We will continue to do everything in our power to fight for legislation that benefits you and your staff.

Thank you.


- MLBA Staff -

Restaurant Roundtable Part 2


Today, the MLBA participated in a restaurant roundtable regarding the federal SBA loans that will soon be available.

We don't have a lot of new information to relay, but we did learn that they are currently testing the website to make sure it is in working condition when bars and restaurant owners begin to apply. Formalized guidelines will be coming soon. Below is information from the previous email blast.

These loans will come directly from a Small Business Administration (SBA) fund. They are not loans and you will not have to pay them back. The primary intention of the grants is to help you make up for revenue lost during the pandemic. Unlike PPP, we learned that these loans will not be run through your local bank. They will run through the federal SBA. Of the $28.6 billion, $5 billion will be set aside specifically for businesses that made less than $500,000 in revenue in 2019. The other $23.6 billion will be open and available to everyone.

Who is eligible?

All food service/drinking establishments. This includes bars, restaurants, caterers, food trucks, taprooms, etc.

Who is not eligible?

Conglomerates with more than 20 locations, publicly traded groups or businesses that have a pending application for the federal "Save our Stages" venue program.

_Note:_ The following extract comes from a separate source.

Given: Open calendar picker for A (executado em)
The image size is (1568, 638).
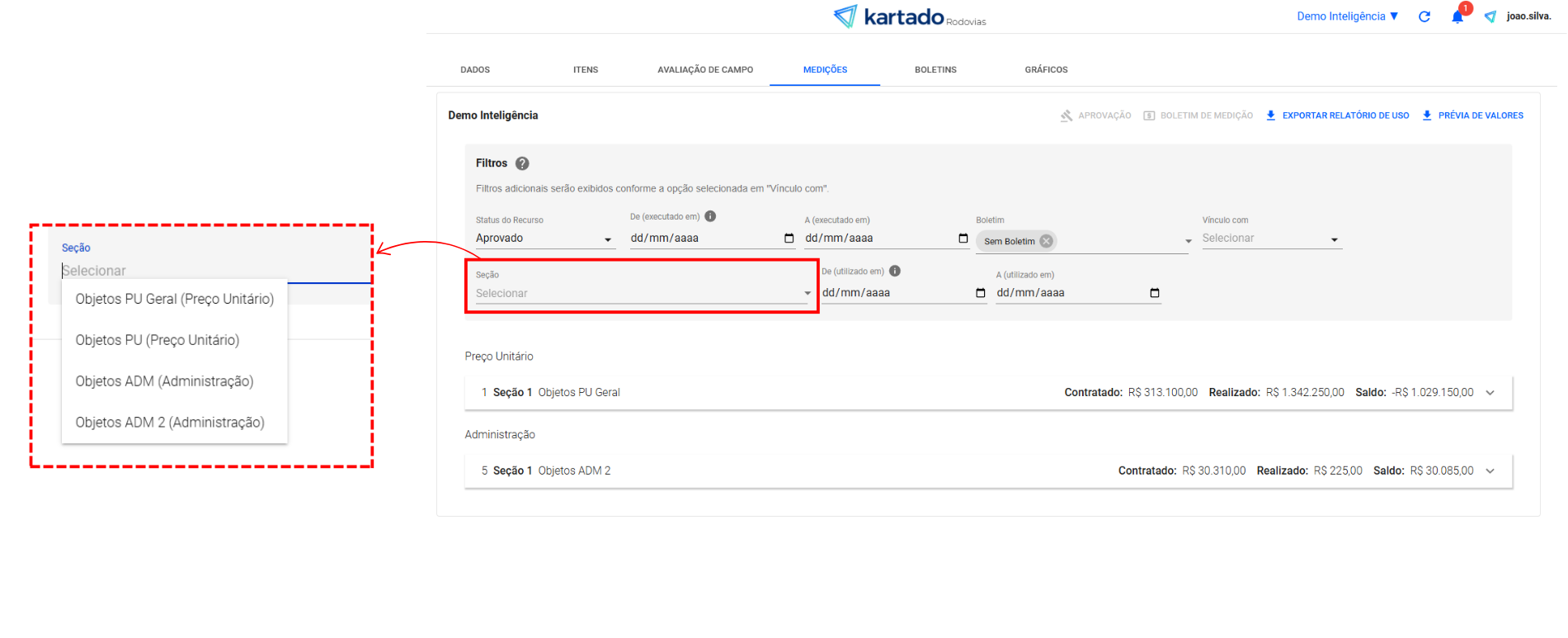Looking at the screenshot, I should [963, 239].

How much can you expect to get?

• The maximum an individual establishment can receive is $5 million.
• The maximum a bar/restaurant group can receive is $10 million.
• For establishments open before 2019: subtract your 2020 gross revenue from your 2019 gross revenue. Then subtract the amount you've received from PPP from that number and you'll get your estimated max grant amount. At this time, we do not believe federal EIDL loans will count against you.
• For establishments that opened in 2019: Take your average monthly revenue in 2019, multiply it by 12, subtract your 2020 gross revenue and PPP and that's your estimated max grant amount.
• For establishments that opened in 2020: Take your eligible expenses from 2020 and subtract your revenue from 2020 and that will be your maximum grant amount. Most establishments that opened in 2020 did not receive PPP, but if you did, that will need to be subtracted as well.
What can the money be used for?
• Payroll, benefits, establishment mortgages, rent, utilities, maintenance (including COVID construction like outdoor patios, etc.), supplies, food & beverage, etc.
• Keep in mind that you cannot pay any individual more than $100,000 from the grant money.
Will grant dollars received be taxed?
You will not pay federal taxes on it. State taxes will be dependent on what the state decides to do.

Is there a covered period for the grants?

Like PPP, there is a covered period. Currently, that period is set between Feb 15, 2020 and Dec. 31, 2021. SBA has the ability to extend this if necessary.

What will you need to apply?

• 2019 tax returns.
• PPP/forgiveness documents.
• 2020 tax returns (if available).


We'll have more information about where and when to apply soon.